2013-06-23 19_19_51-PyScripter - module1_

 

IDLE:

 

2013-06-23 19_21_19-Python Shell

 

I think I’ll try using both and see which is best for me.

Also we had an illustrative task in natural language processing (exercise 1.11). We were given a sentence Alice saw the boy on the hill with the telescope. And we had to sketch the two possible interpretations of this sentence. Drawing in MS Paint with a mouse – what a pleasure!

Exercise 1

Python MOOC – Week 1

2013-06-23 07_43_22-The Mechanical MOOC – A Gentle Introduction to Python _ Free range open learning

So, a new (the fourth, as far as I understand) sequence of Python Mechanical MOOC officially started a week ago. This week happened to be extremely busy in my case, so I actually had less time for learning than I hoped I would. But thanks to the Codecademy lessons I took some time ago, the first bunch of tasks didn’t contain too much new information for me. But at the same time it contained quite a number of fascinating and revealing details. For one, I found out from this video lecture that some languages allow using false indentation. That is, unlike Python where indentation is the only way to make a script work properly, many other languages use punctuation to separate statements. But indentation is still required by convention to make a programme clearly readable and its semantics more obvious from its structure.
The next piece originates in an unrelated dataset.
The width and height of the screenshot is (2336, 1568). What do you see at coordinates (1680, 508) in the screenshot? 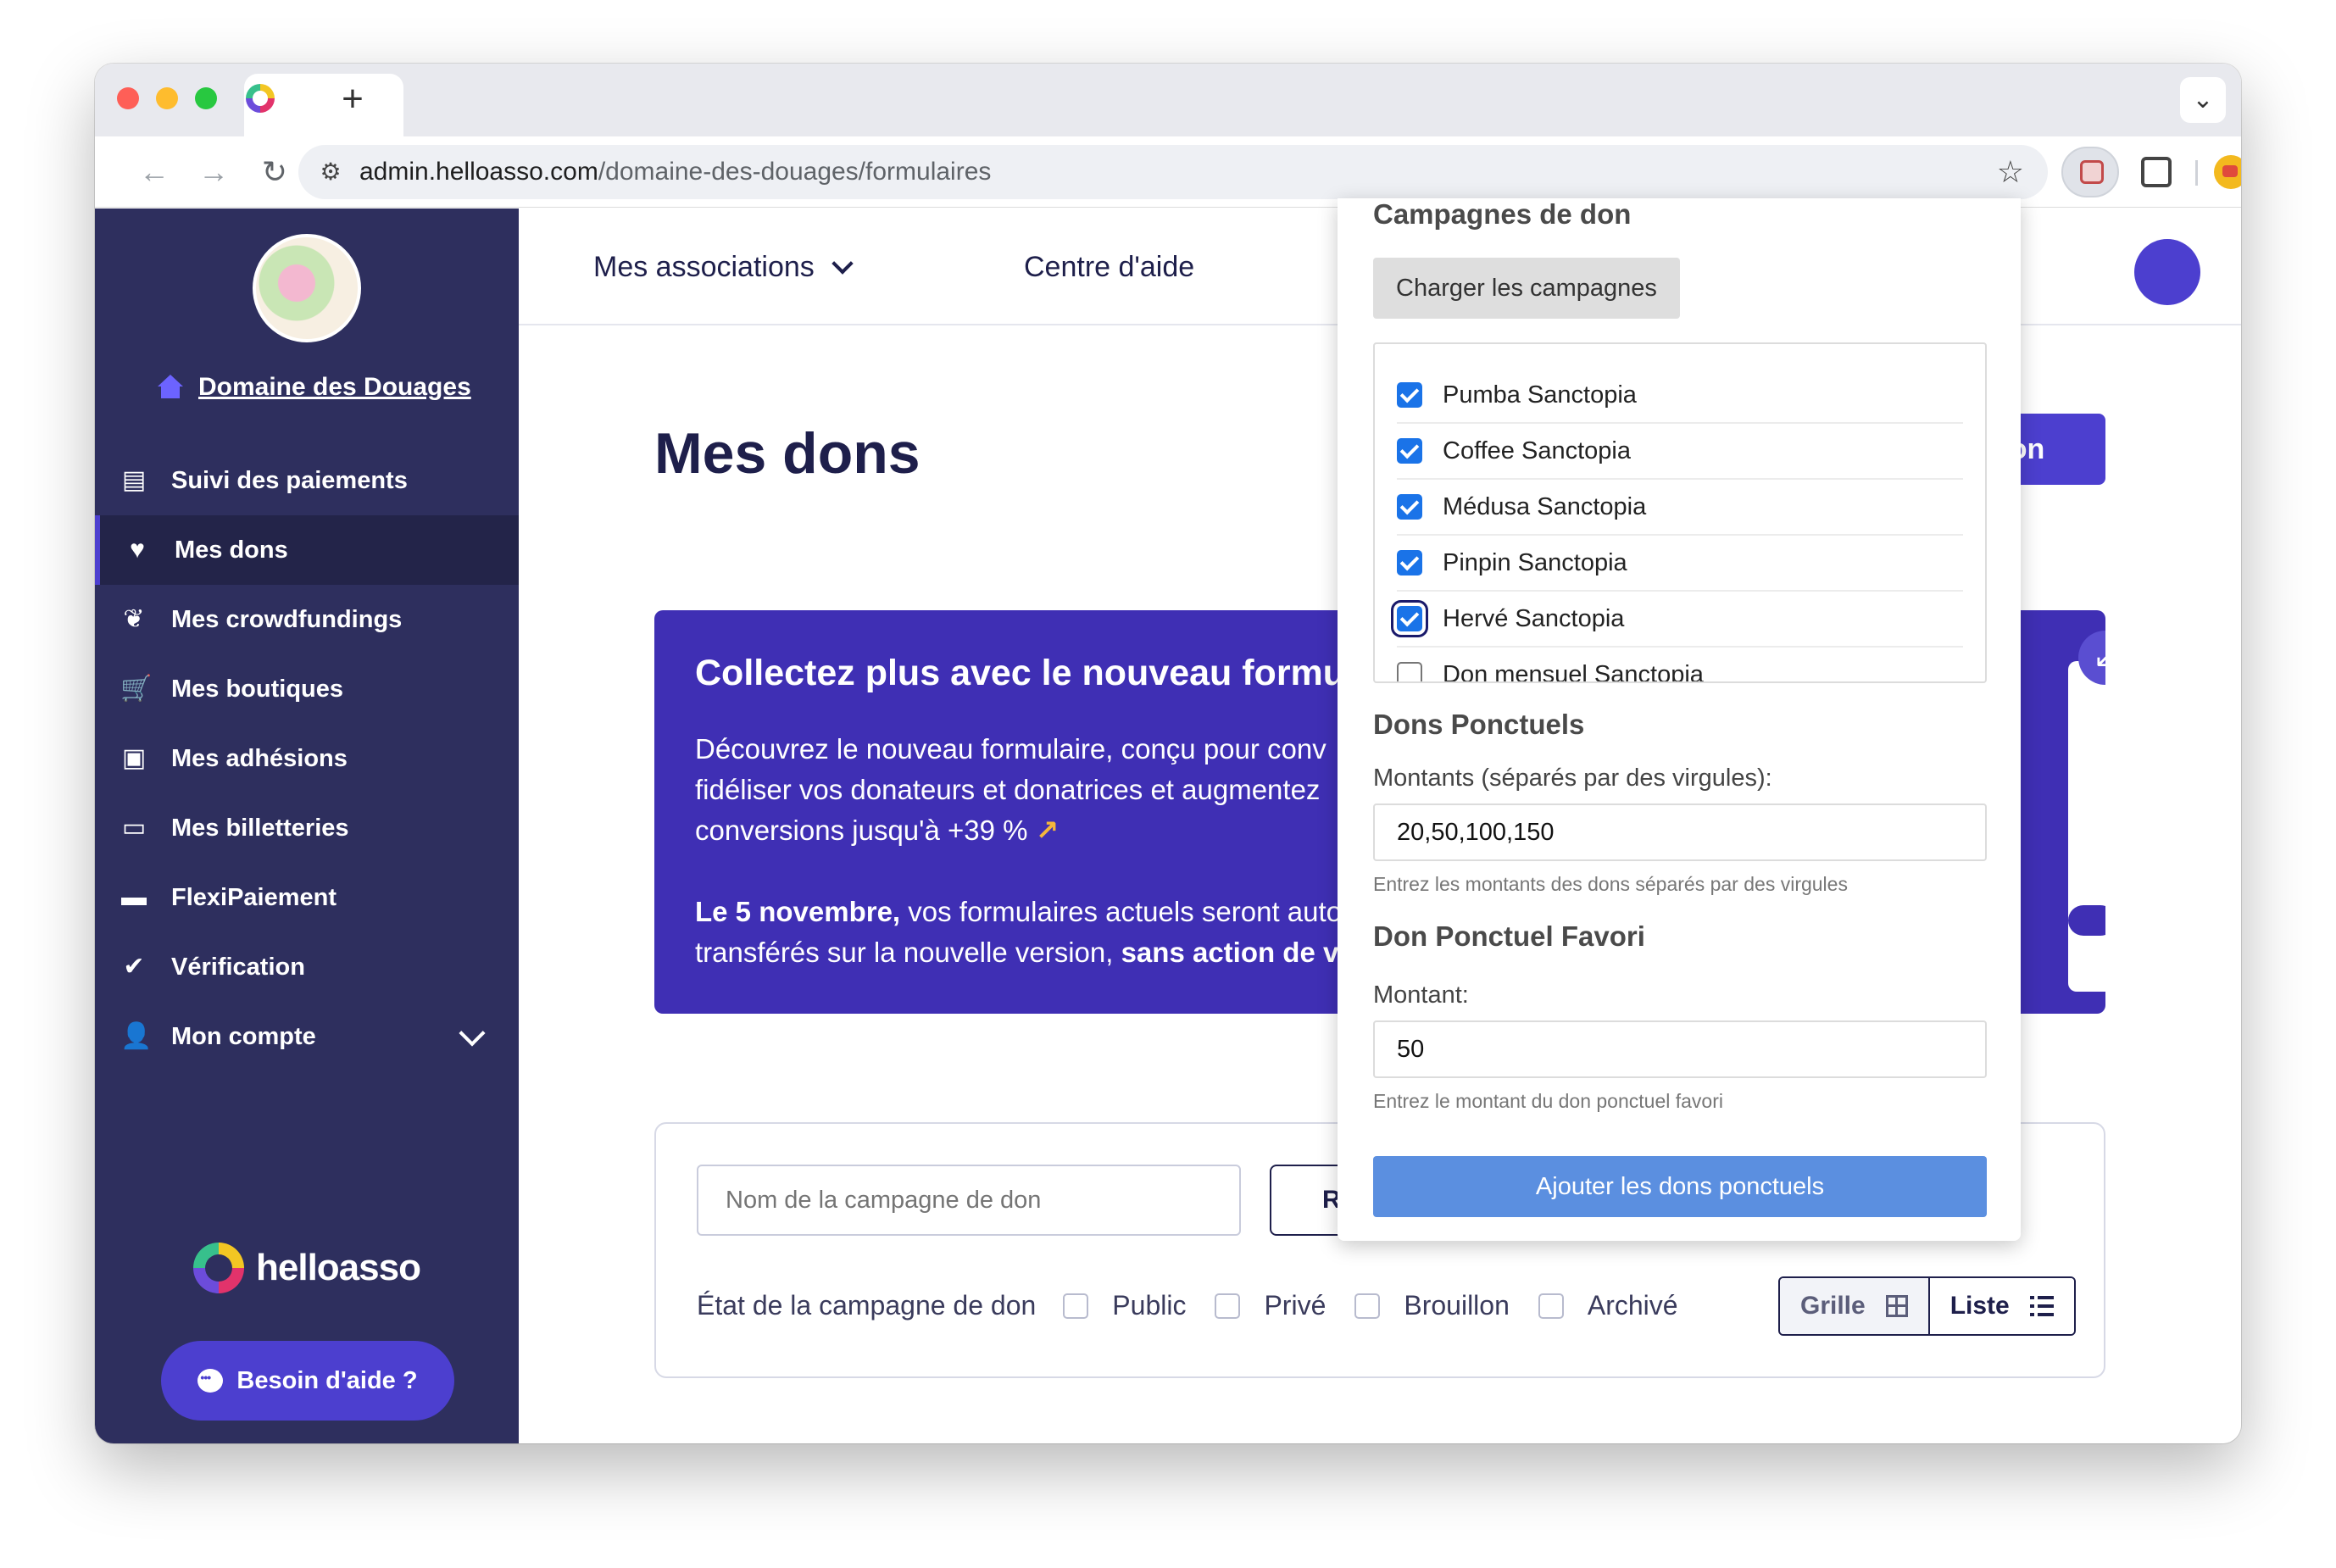
I see `campaign-item: Médusa Sanctopia` at bounding box center [1680, 508].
So to make people think that the programme does something different from what it really does, some coders may use this false indentation e.g. in Java or C. But not in Python however.
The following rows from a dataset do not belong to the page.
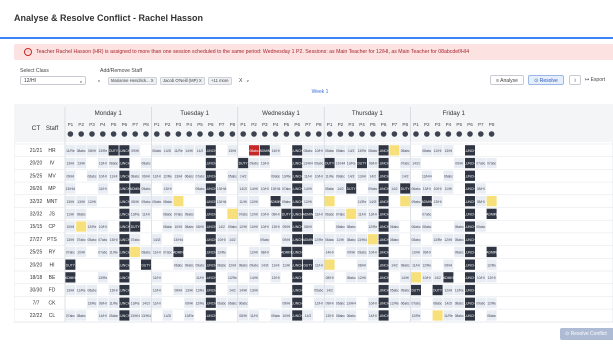  I want to click on staff-chip: Jacob O'Neill (MP) X, so click(182, 80).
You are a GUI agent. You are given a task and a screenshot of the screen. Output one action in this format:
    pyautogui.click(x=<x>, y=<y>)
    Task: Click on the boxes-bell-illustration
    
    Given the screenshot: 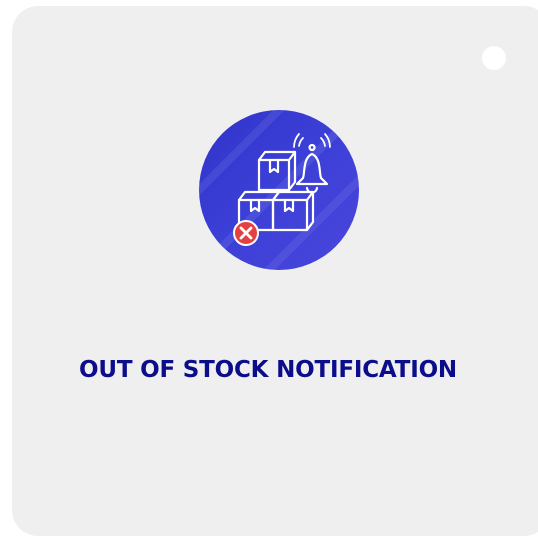 What is the action you would take?
    pyautogui.click(x=279, y=190)
    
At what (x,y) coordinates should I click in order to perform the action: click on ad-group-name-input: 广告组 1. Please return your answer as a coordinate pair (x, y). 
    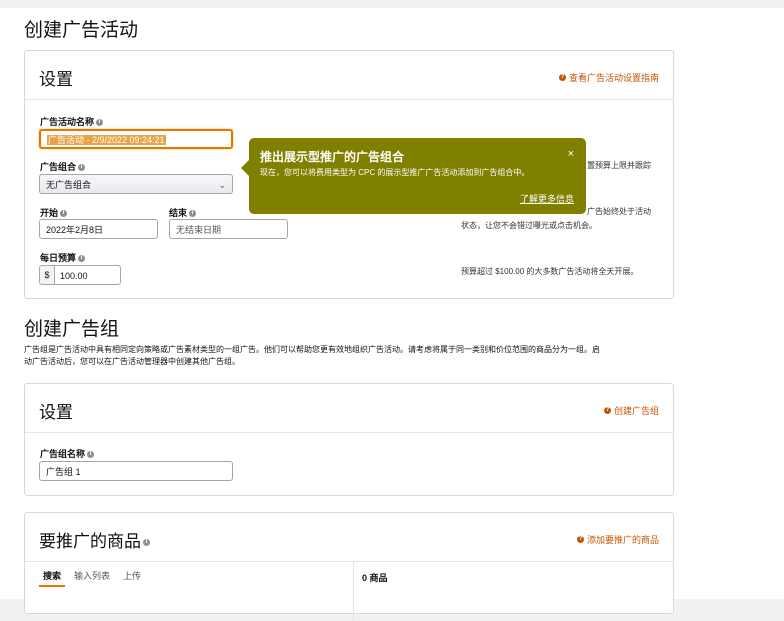
    Looking at the image, I should click on (136, 471).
Also, as I think that during these 8 weeks’ period Python is supposed to be my primary learning focus, I decided to take into account some additional Python courses that might provide a better understanding of what’s going on. One of them is Python Programming 101 at P2PU. And actually there’s a lot of additional information there. For instance, there’s a list of Python compatible text editors. What I like best about it is peer reviews of the editors they tried. So I’ll have to save this for the future:

But for now I’m using IDLE, because I don’t have enough time to try all of them right now. Although I’ve installed Notepad ++ just in case.

Also I’m looking forward to getting involved in OpenStudy communication, but I haven’t yet, because I’ve been a bit overloaded (like a + operator) with work.